LAUSR

Magnetic nanoparticles (MNPs) are widely used in imaging, magnetic hyperthermia, drug delivery, etc. We present a continuation of our study of dilute aqueous suspensions of magnetite nanoparticles using an AC Faraday rotation setup. Our previous results focused on analyzing the first and higher odd harmonics of the magnetic field frequency yielding the average particle magnetic moment μ, particle density n, and Verdet constant of the sample. Here, we investigate the leading even harmonic (2f) signal to analyze scattering by constructing a scattering ratio. This signal is independent of the polarization state of the incident light and is therefore not relatable to Faraday rotation (FR). The evidence of MNP clustering along with the geometric shadowing effect may explain the scattering response as a function of magnetic field frequency and amplitude.

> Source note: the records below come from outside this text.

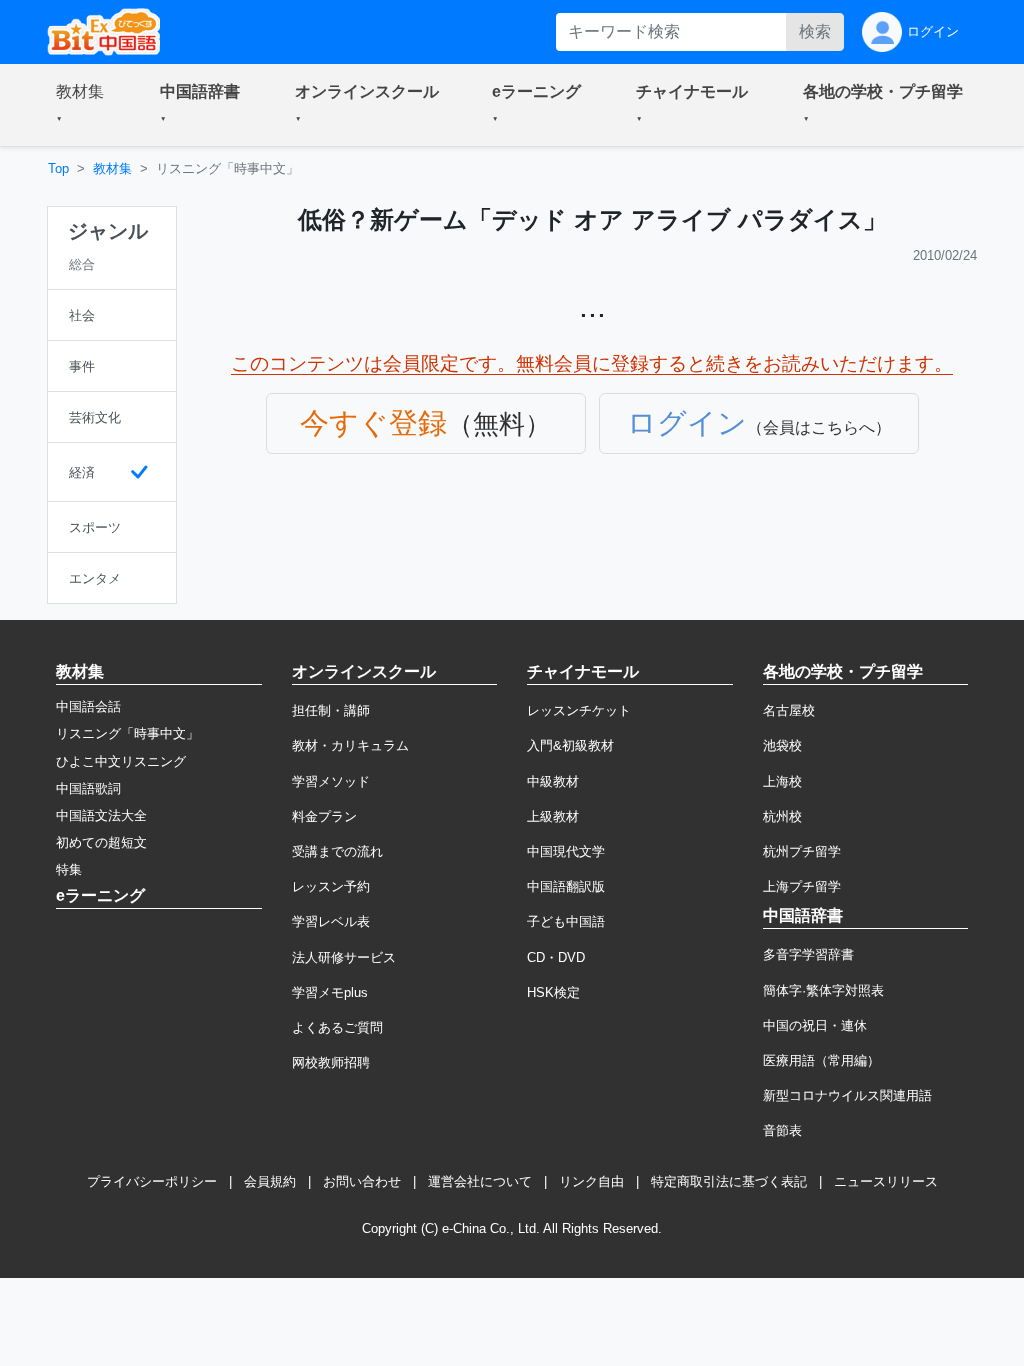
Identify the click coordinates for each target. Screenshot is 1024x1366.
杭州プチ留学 (802, 851)
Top (58, 168)
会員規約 (270, 1181)
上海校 (782, 781)
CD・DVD (556, 957)
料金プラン (324, 816)
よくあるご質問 (337, 1027)
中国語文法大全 (101, 815)
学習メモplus (330, 992)
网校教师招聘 (331, 1062)
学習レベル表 (331, 921)
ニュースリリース (886, 1181)
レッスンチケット (579, 710)
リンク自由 (591, 1181)
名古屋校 (789, 710)
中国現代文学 (566, 851)
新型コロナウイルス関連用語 (847, 1095)
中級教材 (553, 781)
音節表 (782, 1130)
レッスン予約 (331, 886)
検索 (815, 31)
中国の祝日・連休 (815, 1025)
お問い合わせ (362, 1181)
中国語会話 (88, 706)
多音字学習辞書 (808, 954)
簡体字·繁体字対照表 (823, 990)
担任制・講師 (331, 710)
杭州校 (782, 816)
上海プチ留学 (802, 886)
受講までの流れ (337, 851)
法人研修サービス (344, 957)
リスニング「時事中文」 (127, 733)
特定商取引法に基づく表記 (729, 1181)
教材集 (112, 168)
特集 (69, 869)
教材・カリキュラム (350, 745)
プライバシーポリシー (152, 1181)
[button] (84, 105)
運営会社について (480, 1181)
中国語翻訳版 (566, 886)
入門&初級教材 (570, 745)
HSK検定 (553, 992)
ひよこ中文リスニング (121, 761)
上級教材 (553, 816)
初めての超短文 (101, 842)
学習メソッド (331, 781)
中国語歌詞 (88, 788)
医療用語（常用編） (821, 1060)
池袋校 (782, 745)
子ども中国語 (566, 921)
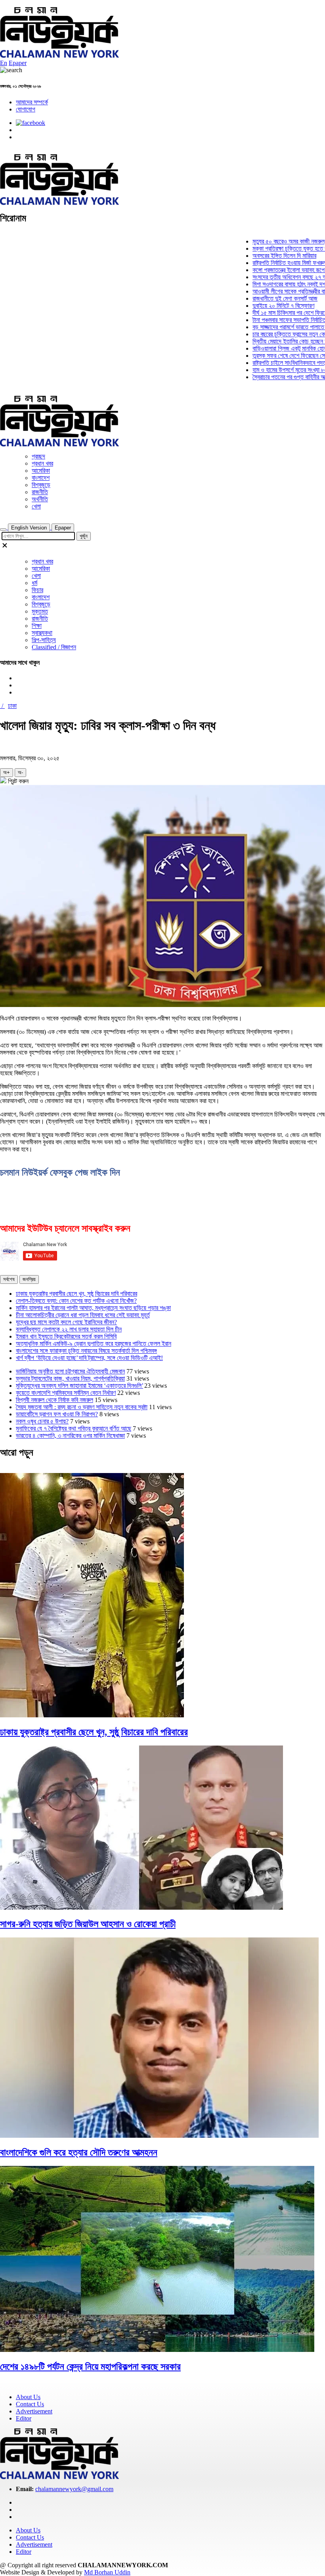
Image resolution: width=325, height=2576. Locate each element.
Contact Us (30, 2404)
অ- (20, 772)
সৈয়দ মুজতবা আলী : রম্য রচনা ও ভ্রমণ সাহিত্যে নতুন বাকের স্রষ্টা (81, 1407)
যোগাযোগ (25, 109)
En (3, 62)
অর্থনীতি (40, 499)
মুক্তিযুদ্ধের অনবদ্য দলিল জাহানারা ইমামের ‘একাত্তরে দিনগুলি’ (79, 1385)
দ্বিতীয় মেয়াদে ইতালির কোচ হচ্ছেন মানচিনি (271, 341)
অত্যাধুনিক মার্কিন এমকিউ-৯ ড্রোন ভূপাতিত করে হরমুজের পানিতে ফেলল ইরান (93, 1343)
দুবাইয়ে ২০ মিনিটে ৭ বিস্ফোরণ (259, 305)
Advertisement (34, 2411)
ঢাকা (12, 705)
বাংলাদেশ (41, 477)
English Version (29, 528)
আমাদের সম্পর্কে (32, 102)
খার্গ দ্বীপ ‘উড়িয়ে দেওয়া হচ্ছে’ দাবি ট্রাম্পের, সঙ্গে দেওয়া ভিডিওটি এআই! (89, 1357)
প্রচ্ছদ (38, 456)
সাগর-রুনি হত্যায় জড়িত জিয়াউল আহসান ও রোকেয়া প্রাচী (88, 1924)
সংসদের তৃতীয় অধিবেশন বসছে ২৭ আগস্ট (269, 277)
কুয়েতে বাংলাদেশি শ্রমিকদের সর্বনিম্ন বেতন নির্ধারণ (66, 1392)
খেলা (36, 506)
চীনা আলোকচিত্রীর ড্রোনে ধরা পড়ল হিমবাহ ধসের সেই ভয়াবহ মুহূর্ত (83, 1315)
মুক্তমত (40, 611)
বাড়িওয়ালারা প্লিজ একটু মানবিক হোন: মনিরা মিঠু (275, 348)
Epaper (18, 62)
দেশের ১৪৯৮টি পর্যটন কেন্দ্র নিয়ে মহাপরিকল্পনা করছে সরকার (90, 2366)
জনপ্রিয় (29, 1279)
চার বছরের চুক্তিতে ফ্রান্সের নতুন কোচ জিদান (273, 334)
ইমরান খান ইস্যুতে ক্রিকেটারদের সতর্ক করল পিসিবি (66, 1336)
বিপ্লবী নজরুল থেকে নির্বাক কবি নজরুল (54, 1399)
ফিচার (37, 590)
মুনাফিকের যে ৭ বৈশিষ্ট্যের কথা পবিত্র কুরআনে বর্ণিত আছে (73, 1428)
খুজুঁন (84, 536)
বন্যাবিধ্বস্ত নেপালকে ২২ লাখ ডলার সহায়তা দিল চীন (69, 1329)
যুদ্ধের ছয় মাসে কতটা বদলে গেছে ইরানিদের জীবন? (66, 1322)
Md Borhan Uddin (107, 2572)
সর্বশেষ (9, 1279)
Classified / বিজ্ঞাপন (54, 647)
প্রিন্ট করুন (17, 781)
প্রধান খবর (42, 463)
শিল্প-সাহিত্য (44, 640)
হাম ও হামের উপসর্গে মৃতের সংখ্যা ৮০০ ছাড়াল (274, 369)
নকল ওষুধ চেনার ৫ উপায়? (42, 1421)
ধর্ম (34, 582)
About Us (28, 2397)
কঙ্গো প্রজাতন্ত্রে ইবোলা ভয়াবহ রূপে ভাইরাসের (274, 270)
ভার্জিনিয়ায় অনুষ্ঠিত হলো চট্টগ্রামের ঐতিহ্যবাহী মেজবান (70, 1371)
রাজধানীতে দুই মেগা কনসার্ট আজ (260, 298)
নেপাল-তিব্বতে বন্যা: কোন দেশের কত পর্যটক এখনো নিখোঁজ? (76, 1300)
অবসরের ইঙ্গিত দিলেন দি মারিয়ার (260, 255)
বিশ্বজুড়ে (41, 484)
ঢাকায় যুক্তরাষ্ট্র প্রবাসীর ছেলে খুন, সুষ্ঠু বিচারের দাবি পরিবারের (76, 1293)
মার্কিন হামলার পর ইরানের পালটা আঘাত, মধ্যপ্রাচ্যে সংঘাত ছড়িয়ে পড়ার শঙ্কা (93, 1307)
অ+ (6, 772)
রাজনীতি (40, 492)
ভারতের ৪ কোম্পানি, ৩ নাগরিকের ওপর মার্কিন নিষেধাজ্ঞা (70, 1435)
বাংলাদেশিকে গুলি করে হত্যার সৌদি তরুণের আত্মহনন (78, 2152)
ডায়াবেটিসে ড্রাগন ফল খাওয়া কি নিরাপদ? (57, 1414)
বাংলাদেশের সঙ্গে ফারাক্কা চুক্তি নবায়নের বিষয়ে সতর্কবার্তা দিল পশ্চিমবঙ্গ (86, 1350)
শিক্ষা (37, 625)
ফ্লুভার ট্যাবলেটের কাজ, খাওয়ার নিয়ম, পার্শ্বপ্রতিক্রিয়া (70, 1378)
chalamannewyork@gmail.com (74, 2489)
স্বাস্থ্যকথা (42, 632)
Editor (23, 2418)
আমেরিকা (41, 470)
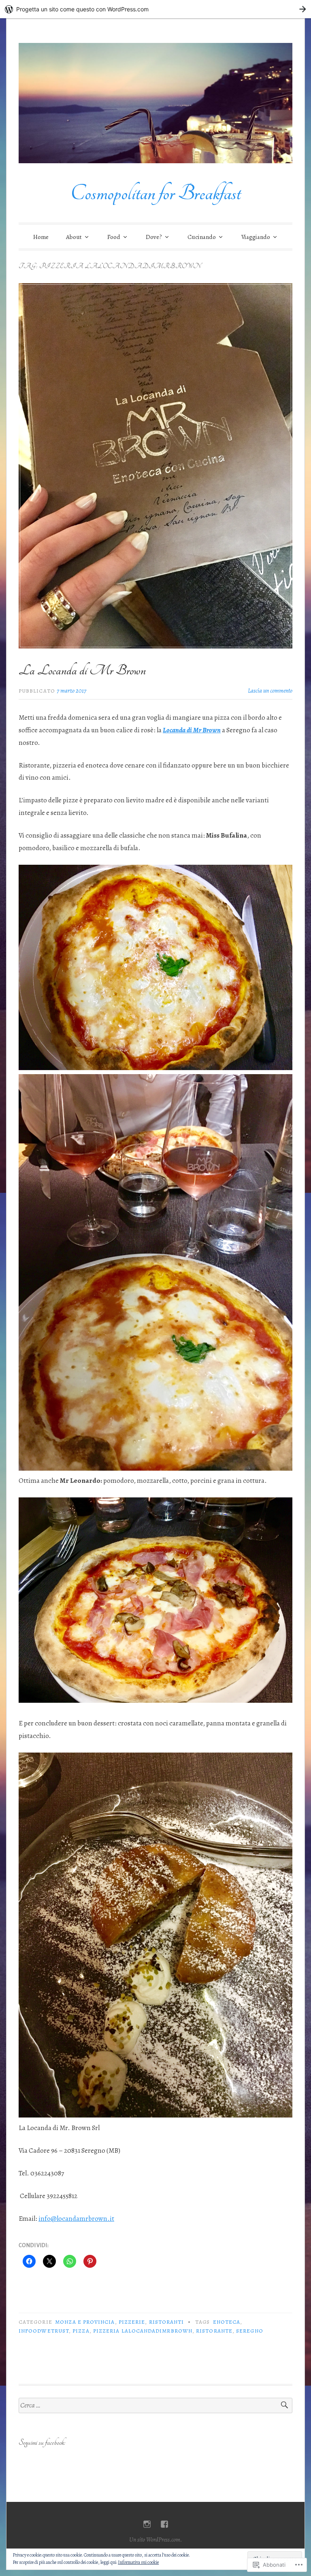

Investigation of clusters in SNPs is critical to establish their effective moment and size as a function of magnetic field profile. This analysis can provide a consistency check on the odd harmonic analysis, in addition to providing a physical picture of the underlying process of cluster formation. We have measured the scattering response of magnetite (Fe3O4) nanoparticles that vary in size from 15 to 25 nm along with two different types of SNPs with the same core diameter (20 nm) but different functionalization layers (Oleic acid and PEG). To explain the change in light intensity as a function of magnetic field, we are developing a model that employs a field-dependent cross-section which we hope to relate to cluster size.